Peter Gordon notes this statement, from Secretary Ray LaHood’s blog, the Fast Lane:
In fact, each 1% of regional travel shifted from automobile to public transit increases regional income about $2.9 million, resulting in 226 additional regional jobs. Other economic benefits include increased productivity, employment, business activity, investment and redevelopment.
I wish he’d give a citation so that I could see where this came from, but let’s just think about this for a second. The yield of moving 1 percent of mode share to public transit is $2.9 million in personal income, which is probably more a reflection that transit mode shares are higher in metropolitan regions where incomes and regional products are also higher (as in, mode share isn’t a cause, it’s an effect).

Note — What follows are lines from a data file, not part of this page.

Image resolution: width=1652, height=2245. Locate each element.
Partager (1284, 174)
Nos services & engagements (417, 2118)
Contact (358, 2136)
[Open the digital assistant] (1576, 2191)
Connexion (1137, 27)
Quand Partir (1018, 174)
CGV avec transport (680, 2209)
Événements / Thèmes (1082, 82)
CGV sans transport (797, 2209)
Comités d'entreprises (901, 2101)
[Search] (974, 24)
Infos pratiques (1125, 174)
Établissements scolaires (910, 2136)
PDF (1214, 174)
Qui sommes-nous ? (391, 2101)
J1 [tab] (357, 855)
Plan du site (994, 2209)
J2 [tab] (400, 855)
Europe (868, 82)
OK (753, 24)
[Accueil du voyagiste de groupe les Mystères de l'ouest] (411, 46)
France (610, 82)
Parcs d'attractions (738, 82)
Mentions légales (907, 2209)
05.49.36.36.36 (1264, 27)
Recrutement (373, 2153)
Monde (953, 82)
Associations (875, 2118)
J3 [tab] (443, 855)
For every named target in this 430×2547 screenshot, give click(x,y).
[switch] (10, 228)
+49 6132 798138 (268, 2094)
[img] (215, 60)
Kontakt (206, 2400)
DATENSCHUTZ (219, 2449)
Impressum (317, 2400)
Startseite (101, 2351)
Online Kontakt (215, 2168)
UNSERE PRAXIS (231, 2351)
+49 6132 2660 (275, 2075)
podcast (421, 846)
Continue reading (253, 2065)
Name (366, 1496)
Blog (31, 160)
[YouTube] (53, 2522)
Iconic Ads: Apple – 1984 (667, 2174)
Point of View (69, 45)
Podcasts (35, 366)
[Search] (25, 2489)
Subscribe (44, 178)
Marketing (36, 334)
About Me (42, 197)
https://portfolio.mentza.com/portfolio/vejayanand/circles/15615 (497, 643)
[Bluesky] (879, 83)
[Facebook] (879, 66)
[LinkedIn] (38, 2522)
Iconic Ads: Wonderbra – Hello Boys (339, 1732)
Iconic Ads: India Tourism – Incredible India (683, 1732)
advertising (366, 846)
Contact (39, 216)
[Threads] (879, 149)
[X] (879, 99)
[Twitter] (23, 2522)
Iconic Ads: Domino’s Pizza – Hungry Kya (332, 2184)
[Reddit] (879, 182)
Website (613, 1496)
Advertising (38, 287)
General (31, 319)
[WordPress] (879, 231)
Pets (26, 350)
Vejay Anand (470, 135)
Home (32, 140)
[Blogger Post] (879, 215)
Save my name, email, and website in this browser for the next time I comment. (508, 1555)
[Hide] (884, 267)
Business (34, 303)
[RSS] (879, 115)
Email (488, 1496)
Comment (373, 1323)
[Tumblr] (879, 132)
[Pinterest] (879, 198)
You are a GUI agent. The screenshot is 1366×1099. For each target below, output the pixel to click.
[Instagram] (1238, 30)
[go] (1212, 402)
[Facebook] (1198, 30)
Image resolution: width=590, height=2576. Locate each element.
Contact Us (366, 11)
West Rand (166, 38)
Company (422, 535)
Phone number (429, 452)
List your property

But even so…let’s think. So in Los Angeles, it cost us $875 million to build the Blue Line; it takes $65 million a year to operate it. That’s one line. Our subway costs us $92 million a year in operating costs; the other two light rail lines cost us over $40 million per year. We currently run about 2 percent transit mode share. Benefit numbers without cost numbers don’t mean anything, and vice versa. And this random number that LaHood relates doesn’t make transit look particularly good.
If we want to make the case that transit is good for cities, we can make those arguments. I am sympathetic to the idea that many of those benefits are not readily quantifiable. But….dang.